David ? ☘The Establishment☘? Koch
Brachiator
@Robert Sneddon:
Funny to think about this as “turn of the 20th century.”
Jerzy Russian
@dmsilev: I like how the description says that the “secondary mirror plays an important role in reflecting the light from the primary mirror to where the instruments sit”. That is like saying your car’s brakes play an important role in stopping the car.
Another Scott
@David ? ☘The Establishment☘? Koch: Good.
Joker is an amazing athlete, but he got COVID early on (out partying), and the authorities need to demonstrate that everyone needs to follow the rules.
AlJazeera:
“Authorities say tennis champ ‘failed to provide appropriate evidence to meet entry requirements’ amid COVID pandemic.”
https://aje.io/bpfqf5
Cheers,
Scott.
Kropacetic
I had forgotten whom the telescope was named for, so before I found it further down the post I was thinking of it as the John Waters Space Telescope.
Kent
I would have gone with “wanker”
Actually for the whole lot of them that seems the appropriate label.
Kent
@Kropacetic: For a long time I thought it was named after this James Webb and I could never figure out what the fuck he had actually done to earn that honor except run against Hillary from the right: https://en.wikipedia.org/wiki/Jim_Webb
Kropacetic
@Kent: Wait, then which James Webb?
Oh, found an explainer from NASA.
Kent
@Kropacetic: Yeah, it was the guy who ran NASA in the 1960s from Project Mercury up through the Apollo program and moon landings.
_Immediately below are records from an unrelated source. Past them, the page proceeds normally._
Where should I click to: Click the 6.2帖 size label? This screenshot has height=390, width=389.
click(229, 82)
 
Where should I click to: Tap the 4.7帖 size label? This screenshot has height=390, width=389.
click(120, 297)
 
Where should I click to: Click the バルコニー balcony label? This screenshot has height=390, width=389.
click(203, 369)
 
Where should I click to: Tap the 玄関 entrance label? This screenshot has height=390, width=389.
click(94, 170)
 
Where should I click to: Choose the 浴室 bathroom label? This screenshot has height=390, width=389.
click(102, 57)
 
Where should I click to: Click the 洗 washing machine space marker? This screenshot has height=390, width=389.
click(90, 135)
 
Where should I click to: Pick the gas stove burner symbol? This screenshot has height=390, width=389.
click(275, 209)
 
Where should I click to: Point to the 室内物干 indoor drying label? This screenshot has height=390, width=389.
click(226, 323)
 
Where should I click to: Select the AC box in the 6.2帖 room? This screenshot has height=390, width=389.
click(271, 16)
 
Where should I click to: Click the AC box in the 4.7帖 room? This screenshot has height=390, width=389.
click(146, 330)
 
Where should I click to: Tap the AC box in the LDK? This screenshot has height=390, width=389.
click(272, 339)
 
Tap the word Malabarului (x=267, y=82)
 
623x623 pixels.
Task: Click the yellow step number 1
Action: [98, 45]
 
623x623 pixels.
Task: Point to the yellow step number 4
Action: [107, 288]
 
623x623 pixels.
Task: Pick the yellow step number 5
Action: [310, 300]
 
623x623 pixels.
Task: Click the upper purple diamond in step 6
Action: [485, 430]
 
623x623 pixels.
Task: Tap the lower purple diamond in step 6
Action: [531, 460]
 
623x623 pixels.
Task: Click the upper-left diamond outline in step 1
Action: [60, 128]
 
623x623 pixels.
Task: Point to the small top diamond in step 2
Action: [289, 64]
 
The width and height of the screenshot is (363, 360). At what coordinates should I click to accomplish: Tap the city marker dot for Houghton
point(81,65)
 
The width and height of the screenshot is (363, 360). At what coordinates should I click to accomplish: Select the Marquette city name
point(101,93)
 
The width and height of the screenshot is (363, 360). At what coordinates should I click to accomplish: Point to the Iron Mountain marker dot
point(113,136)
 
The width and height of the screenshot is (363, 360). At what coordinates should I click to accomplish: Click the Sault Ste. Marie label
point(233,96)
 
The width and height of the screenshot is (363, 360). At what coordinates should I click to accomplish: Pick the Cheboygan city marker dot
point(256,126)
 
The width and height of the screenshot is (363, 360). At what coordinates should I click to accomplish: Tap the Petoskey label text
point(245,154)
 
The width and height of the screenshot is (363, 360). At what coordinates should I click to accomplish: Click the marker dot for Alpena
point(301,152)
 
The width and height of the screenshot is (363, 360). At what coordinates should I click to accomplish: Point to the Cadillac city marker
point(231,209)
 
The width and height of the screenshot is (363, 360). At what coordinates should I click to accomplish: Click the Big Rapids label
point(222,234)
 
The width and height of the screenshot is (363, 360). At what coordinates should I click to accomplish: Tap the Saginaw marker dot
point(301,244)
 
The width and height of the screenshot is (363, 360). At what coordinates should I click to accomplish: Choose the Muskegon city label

A pretty eventful time for space exploration technological development in an astonishingly short amount of time.
apocalipstick
But I have been assured that the only worthwhile endeavors regarding space are being performed by centibillionaires.
Matt McIrvin
@Benw: My town is having a vaccination clinic, I’ll probably just take her there.
S. Cerevisiae
Dead thread but just wanted to chime in as another one geeking out about the Webb! As someone said above it’s actually usable even without the primary mirror wings and I would bet they will deploy just fine. Thanks to all the scientists and engineers involved in this project, well done!
J R in WV
@David ? ☘The Establishment☘? Koch:
I hope Novak has to ride in economy coach across the whole Pacific ocean leaving Australia! He can recall how the little people fly.
I have decided that unvaccinated people should be forced into quarantine permanently until they are fully vaccinated. Beans and rice delivered to the house, or carry out if they want to pay for it.